Lam Research Corporation currently generates $5.16 in free cash flow per share. At the current price of $366.81, a DCF model would discount these cash flows at an appropriate WACC and apply a terminal growth rate to arrive at an intrinsic value. The result depends heavily on your growth and discount rate assumptions — a 1% change in WACC typically shifts the fair value estimate by 10-15%. In MiniValuator the model uses a single discount rate that you can edit directly, 10% by default, rather than a computed WACC.
LRCX trades at a P/FCF ratio of 71.1x with a free cash flow yield of 1.41%. This elevated P/FCF suggests the market is pricing in significant future growth. However, whether LRCX is truly undervalued requires comparing the DCF intrinsic value to the current market price and evaluating whether the margin of safety is sufficient for your risk tolerance.

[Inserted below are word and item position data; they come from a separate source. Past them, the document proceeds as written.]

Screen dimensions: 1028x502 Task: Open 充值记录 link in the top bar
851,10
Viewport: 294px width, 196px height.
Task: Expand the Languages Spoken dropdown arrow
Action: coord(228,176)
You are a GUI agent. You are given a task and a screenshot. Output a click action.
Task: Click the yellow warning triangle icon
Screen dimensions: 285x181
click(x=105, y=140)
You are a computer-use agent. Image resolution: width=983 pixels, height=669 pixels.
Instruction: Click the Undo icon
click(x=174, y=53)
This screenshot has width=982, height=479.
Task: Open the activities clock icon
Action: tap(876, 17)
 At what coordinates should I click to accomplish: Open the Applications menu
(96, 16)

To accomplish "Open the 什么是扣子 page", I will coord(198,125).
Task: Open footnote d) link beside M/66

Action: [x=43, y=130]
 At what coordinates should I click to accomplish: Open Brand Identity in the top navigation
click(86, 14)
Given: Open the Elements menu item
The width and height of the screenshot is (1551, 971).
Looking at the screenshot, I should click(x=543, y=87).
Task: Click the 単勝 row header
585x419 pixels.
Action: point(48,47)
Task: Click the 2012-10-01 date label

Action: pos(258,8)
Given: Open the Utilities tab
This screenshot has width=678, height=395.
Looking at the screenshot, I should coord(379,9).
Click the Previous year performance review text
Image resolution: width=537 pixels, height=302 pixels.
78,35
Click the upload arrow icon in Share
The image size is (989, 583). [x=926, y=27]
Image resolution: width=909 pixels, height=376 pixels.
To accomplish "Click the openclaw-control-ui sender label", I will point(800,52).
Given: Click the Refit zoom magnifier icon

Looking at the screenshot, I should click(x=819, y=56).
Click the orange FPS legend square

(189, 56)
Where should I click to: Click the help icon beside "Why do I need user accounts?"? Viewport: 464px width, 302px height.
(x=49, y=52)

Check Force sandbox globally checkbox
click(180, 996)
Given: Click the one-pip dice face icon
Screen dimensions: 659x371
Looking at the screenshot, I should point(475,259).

To perform a DCF valuation on Lam Research Corporation: (1) Start with the trailing free cash flow per share ($5.16) as the base, (2) project future FCF growth over 5-10 years based on Semiconductors industry trends and company fundamentals, (3) apply a discount rate (WACC) reflecting LRCX's risk profile — with a debt-to-equity of 0.35x, capital structure is an important factor, and (4) add a terminal value for cash flows beyond the projection period.
DCF (Discounted Cash Flow) estimates what a company is worth today based on its future cash generation. For Lam Research Corporation, this means projecting how much free cash flow the company will produce over the next 5-10 years, shaped by Semiconductors trends, then discounting those amounts to today's dollars. LRCX's ROIC of 42.8% indicates strong capital efficiency, which supports higher growth assumptions in the DCF model.
WACC (Weighted Average Cost of Capital) is the discount rate in a DCF model — it reflects the minimum return investors require. For LRCX, with a debt-to-equity ratio of 0.35x, the capital structure directly influences WACC. A 1% increase in WACC typically reduces the intrinsic value by 10-15%. At an EV/EBITDA of 57.3x, the market's implied discount rate can be reverse-engineered for comparison. In MiniValuator you set this discount rate yourself as a single editable number, 10% by default, instead of computing a formal WACC.
DCF and P/E value LRCX with different methods and assumptions, so the two conclusions can differ. Compare the P/E fair value.
Price as of 2026-06-12. Financial data from Financial Modeling Prep (trailing twelve months) · Valuation methodology by Charlie Wang.
This is an estimate, not investment advice.